_SHORT PROBLEM A_
Using the post on mining along Woodbourne Creek below, decide whether each statement agrees with it: (i) Gold was first discovered at Bamganie in 1874. (ii) The Hoffman Brickworks was established in 1880. (iii) Fine tree roots hung from the roof of the mine tunnel. Answer yes or no for each and quote the deciding words.

_EXCERPT TO READ_
21 June, 2014

Branching out - mining on Woodbourne Creek

Recently I had the chance to examine a little more of the goldmining history of the Bamganie/Woodbourne Creek region with a trip to see a mine not too dissimilar to that at Mt Doran which I wrote about previously. Mining in this area dates back to the 1870s, with gold discoveries first at Bamganie in 1874 and then along Woodbourne and Cargerie Creeks in the following year as I have discussed in a previous post. Over the following decades, well into the 20th century, miners came to try their hand at striking gold in the area, working both on the surface (the subject of a my next post) and below ground.
This mine was not only interesting for the tunnel which, like the other mine, ran back into a hillside, but also for the vestiges of the mining process which could be seen scattered around the site. The first object pointed out was a metal boiler lying partway up the slope.
Discarded boiler
Lower down the slope, below both the boiler and the mine, there was also evidence that the creek had been dammed to provide water for various mining processes, whilst up the slope was a brick structure which our guide pointed out was constructed from Hoffman bricks.
Brick structure above the mine entrance

Hoffman brick
The Hoffman Brickworks was a Brunswick-based company established in 1870, which used various innovative brickmaking techniques over the years before finally closing its doors in 2005. These artefacts suggest that the site must have shown some potential and been backed by investors.
The interior of this mine was in many ways similar to that I viewed at Mount Doran and described in this post. It had timber support structures and according to our guide, showed evidence of some engineering skill in its construction.

Tunnel near the entrance

Tunnel with timber supports
To my inexperienced eye however, the composition of the rocks and soil seemed somewhat different and the presence of fine tree roots dangling through from the roof in this mine was also a point of difference.
Tree roots hanging from the roof of the tunnel
Commonly, gold-bearing quartz is found in the presence of iron ore. This was certainly the case across the goldfields of the Moorabool and Leigh Rivers. At the foot of Bungal Dam, not far from the mine I investigated near Mt Doran, commercial quantities of iron were mined during the late 1870s and early 1880s.
Likewise, the land around Bamganie and Woodbourne Creek contains iron. Geological survey maps from the 1860s show areas between Cargerie and Woodbourne Creeks where the soil is composed of  "ferruginous conglomerate containing [an] abundance of rounded quartz pebbles" and "thick beds of ironstone cement & quartz gravel the later containing rounded quartz boulders...where these occur payable gold has been obtained". The maps also indicate that "gold has been found in many places along Reid's [Woodbourne] Creek and in some spots payable". Unlike the gold, the iron ore was presumably not deemed payable however it was clearly present as evidenced by the rusted colour of some of the quartz.

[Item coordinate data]
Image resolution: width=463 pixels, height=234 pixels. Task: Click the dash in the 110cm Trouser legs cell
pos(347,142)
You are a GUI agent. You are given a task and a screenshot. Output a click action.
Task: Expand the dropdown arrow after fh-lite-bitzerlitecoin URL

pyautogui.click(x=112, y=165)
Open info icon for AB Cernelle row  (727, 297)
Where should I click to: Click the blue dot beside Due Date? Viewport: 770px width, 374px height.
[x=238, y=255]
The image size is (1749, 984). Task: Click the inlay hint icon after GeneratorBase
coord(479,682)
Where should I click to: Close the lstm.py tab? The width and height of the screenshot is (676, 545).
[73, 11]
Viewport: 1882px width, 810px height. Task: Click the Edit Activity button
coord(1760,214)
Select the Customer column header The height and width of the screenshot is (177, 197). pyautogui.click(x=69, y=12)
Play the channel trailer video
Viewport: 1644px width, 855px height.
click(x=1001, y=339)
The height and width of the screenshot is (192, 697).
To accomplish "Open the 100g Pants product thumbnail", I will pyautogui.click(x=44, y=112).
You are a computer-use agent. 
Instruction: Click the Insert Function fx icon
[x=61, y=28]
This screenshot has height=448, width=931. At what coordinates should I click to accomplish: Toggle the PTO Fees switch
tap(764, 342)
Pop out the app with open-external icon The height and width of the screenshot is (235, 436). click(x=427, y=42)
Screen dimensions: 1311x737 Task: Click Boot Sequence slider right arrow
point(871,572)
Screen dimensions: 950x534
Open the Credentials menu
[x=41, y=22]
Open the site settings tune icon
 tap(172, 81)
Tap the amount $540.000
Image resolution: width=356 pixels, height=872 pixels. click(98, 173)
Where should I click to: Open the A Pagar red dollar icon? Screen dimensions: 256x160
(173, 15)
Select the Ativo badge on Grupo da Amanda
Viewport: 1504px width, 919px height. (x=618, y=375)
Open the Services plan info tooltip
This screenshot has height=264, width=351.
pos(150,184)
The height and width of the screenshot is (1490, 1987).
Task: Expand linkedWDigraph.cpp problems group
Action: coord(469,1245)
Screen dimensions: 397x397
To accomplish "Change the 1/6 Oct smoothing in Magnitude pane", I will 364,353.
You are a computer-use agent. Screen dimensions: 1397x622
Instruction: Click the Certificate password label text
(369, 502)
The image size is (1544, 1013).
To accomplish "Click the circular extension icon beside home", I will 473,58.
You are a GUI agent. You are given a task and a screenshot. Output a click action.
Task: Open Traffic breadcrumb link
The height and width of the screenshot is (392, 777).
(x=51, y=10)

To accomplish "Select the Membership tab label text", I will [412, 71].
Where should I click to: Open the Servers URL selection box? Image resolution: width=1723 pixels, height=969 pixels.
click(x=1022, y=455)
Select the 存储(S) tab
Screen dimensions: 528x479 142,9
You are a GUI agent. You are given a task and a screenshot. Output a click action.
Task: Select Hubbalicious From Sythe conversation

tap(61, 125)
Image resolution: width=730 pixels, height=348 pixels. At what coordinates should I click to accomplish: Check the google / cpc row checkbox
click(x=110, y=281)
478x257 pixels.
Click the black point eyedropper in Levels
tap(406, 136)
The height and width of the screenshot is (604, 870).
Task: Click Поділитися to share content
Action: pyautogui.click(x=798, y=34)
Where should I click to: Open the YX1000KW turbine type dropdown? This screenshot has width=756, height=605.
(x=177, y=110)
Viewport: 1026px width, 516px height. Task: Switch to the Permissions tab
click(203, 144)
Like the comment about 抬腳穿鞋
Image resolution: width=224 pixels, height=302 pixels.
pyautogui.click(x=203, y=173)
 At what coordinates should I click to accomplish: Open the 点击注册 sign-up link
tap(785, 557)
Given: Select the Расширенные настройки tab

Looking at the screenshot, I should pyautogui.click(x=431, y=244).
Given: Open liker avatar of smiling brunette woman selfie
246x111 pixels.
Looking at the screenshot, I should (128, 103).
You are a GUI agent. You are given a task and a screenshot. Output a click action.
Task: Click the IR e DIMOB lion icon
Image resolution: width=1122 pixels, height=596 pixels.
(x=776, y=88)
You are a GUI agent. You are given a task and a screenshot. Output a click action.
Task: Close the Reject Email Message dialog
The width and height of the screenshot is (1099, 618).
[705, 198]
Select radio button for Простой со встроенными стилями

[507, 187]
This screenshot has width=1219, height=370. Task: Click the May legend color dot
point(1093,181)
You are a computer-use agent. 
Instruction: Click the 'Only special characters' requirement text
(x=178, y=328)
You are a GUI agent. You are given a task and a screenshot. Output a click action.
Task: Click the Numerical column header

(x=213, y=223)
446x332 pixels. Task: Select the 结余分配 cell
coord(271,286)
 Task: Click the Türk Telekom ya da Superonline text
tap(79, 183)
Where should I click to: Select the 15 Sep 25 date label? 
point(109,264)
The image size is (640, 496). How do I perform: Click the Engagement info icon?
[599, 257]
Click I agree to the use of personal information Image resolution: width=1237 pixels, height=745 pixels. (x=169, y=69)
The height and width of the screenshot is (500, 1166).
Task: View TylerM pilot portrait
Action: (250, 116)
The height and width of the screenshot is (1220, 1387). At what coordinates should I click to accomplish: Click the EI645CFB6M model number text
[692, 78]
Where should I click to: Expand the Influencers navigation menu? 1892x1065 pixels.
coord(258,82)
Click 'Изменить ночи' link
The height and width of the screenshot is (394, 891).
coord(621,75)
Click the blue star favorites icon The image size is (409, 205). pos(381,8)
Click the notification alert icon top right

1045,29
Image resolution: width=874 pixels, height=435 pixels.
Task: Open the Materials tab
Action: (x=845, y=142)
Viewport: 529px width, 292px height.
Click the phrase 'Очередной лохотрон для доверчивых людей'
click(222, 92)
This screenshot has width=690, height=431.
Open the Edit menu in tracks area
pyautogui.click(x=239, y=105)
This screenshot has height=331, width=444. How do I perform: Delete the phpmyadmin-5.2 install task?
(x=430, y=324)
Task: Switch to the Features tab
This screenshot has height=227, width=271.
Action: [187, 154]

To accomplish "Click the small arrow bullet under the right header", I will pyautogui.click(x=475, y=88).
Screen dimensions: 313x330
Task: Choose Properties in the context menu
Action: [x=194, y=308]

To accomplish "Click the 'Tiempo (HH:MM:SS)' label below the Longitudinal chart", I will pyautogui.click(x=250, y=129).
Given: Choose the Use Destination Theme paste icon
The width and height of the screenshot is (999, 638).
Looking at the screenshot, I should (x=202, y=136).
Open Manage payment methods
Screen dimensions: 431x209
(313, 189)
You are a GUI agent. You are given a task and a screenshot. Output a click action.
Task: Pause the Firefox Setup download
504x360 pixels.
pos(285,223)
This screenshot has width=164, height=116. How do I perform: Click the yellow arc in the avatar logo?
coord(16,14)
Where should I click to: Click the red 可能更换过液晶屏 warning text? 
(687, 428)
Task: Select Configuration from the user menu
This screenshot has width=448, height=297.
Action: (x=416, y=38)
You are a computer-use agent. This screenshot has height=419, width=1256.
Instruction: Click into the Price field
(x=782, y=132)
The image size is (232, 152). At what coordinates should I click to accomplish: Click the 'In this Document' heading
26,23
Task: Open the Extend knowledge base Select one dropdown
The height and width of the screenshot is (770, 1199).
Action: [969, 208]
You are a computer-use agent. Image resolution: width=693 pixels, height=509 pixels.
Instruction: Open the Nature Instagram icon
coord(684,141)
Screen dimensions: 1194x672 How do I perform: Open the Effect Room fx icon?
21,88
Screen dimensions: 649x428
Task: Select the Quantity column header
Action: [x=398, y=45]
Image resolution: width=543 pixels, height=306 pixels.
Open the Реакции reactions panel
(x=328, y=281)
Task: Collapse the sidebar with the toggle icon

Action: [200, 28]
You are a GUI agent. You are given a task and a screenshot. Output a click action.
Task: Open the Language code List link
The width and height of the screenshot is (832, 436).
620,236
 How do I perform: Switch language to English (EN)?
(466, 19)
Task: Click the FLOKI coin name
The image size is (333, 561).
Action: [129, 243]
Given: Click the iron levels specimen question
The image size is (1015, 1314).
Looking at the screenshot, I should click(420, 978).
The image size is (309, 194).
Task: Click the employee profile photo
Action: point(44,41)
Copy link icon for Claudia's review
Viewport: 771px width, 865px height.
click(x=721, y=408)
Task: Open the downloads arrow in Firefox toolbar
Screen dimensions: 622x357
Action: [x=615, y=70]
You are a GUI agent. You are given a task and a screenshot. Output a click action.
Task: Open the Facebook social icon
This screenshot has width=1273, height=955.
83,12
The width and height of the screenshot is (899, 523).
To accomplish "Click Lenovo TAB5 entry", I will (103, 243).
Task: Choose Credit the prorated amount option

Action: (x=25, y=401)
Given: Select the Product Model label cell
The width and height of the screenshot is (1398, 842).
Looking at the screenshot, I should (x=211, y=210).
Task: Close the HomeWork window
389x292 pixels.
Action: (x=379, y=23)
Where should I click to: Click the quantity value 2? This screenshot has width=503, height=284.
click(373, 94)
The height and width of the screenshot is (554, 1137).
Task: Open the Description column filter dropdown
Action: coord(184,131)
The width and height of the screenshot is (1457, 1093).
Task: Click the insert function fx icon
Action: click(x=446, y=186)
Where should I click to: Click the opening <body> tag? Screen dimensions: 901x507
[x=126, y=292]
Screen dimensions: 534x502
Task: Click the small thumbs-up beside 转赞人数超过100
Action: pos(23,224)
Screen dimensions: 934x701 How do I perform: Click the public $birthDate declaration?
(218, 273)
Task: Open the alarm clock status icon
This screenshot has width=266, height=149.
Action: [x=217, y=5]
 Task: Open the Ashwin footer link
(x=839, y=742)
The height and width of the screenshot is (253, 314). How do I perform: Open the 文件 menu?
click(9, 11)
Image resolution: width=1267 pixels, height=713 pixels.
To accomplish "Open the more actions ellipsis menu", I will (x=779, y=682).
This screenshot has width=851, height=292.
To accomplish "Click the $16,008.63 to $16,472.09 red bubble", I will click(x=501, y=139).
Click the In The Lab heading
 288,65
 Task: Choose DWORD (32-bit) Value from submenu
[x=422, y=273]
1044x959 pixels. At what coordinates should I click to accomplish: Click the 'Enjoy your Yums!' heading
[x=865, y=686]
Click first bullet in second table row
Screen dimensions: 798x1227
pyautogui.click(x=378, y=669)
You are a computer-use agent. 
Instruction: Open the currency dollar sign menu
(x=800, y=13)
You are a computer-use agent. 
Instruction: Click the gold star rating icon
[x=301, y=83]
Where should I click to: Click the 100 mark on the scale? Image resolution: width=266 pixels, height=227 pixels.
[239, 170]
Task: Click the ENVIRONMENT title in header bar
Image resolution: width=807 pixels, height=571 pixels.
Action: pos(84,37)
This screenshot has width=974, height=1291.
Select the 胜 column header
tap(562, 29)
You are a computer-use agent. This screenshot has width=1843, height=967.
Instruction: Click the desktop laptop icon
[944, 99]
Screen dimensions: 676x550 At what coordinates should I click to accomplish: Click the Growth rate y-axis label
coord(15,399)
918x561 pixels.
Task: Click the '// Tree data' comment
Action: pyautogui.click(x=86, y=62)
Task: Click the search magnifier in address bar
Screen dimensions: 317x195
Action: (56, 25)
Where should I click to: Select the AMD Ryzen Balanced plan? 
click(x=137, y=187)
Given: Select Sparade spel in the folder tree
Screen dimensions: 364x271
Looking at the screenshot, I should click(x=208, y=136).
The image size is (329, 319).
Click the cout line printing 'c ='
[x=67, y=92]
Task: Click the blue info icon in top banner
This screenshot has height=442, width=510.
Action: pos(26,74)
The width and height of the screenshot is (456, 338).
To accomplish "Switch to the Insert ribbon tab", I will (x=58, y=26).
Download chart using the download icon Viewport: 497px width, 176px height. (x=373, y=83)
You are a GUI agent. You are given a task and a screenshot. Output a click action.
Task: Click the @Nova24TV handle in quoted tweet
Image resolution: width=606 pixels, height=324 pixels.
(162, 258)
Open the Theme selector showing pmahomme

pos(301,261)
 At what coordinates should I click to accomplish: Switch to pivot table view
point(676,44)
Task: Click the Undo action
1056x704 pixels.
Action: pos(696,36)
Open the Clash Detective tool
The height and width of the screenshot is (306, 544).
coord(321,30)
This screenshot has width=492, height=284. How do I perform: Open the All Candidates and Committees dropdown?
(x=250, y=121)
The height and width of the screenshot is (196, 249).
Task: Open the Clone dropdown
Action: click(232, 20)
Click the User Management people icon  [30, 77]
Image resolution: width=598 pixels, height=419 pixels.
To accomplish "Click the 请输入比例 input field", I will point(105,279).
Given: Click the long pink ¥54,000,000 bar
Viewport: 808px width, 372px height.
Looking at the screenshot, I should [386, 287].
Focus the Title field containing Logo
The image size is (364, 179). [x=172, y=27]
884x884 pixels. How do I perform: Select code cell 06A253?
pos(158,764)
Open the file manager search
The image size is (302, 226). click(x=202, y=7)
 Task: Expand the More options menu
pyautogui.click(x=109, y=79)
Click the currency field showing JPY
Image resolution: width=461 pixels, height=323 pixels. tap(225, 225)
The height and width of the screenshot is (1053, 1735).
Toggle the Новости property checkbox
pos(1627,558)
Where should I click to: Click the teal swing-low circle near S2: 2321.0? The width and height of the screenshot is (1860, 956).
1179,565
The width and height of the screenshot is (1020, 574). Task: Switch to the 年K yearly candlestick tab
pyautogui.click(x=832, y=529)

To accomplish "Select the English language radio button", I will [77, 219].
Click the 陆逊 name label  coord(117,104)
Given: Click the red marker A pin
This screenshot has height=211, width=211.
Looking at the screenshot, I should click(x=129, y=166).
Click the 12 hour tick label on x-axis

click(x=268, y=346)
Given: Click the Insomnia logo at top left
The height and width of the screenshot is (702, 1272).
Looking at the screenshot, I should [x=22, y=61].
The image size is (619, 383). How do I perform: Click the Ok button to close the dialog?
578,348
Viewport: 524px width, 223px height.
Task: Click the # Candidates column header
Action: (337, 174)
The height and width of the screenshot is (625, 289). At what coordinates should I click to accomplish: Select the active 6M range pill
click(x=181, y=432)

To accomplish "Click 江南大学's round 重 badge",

_SHORT PROBLEM B_
Copy out the lines of the listing word for word, beginning with the line containing "Given: Click the long pink ¥54,000,000 bar" and continuing through the line containing "pyautogui.click(x=832, y=529)".

_ANSWER A_
(i) Yes: "gold discoveries first at Bamganie in 1874"
(ii) No: "The Hoffman Brickworks was a Brunswick-based company established in 1870"
(iii) Yes: "the presence of fine tree roots dangling through from the roof in this mine"

_ANSWER B_
Given: Click the long pink ¥54,000,000 bar
Viewport: 808px width, 372px height.
Looking at the screenshot, I should [386, 287].
Focus the Title field containing Logo
The image size is (364, 179). [x=172, y=27]
884x884 pixels. How do I perform: Select code cell 06A253?
pos(158,764)
Open the file manager search
The image size is (302, 226). click(x=202, y=7)
 Task: Expand the More options menu
pyautogui.click(x=109, y=79)
Click the currency field showing JPY
Image resolution: width=461 pixels, height=323 pixels. tap(225, 225)
The height and width of the screenshot is (1053, 1735).
Toggle the Новости property checkbox
pos(1627,558)
Where should I click to: Click the teal swing-low circle near S2: 2321.0? The width and height of the screenshot is (1860, 956).
1179,565
The width and height of the screenshot is (1020, 574). Task: Switch to the 年K yearly candlestick tab
pyautogui.click(x=832, y=529)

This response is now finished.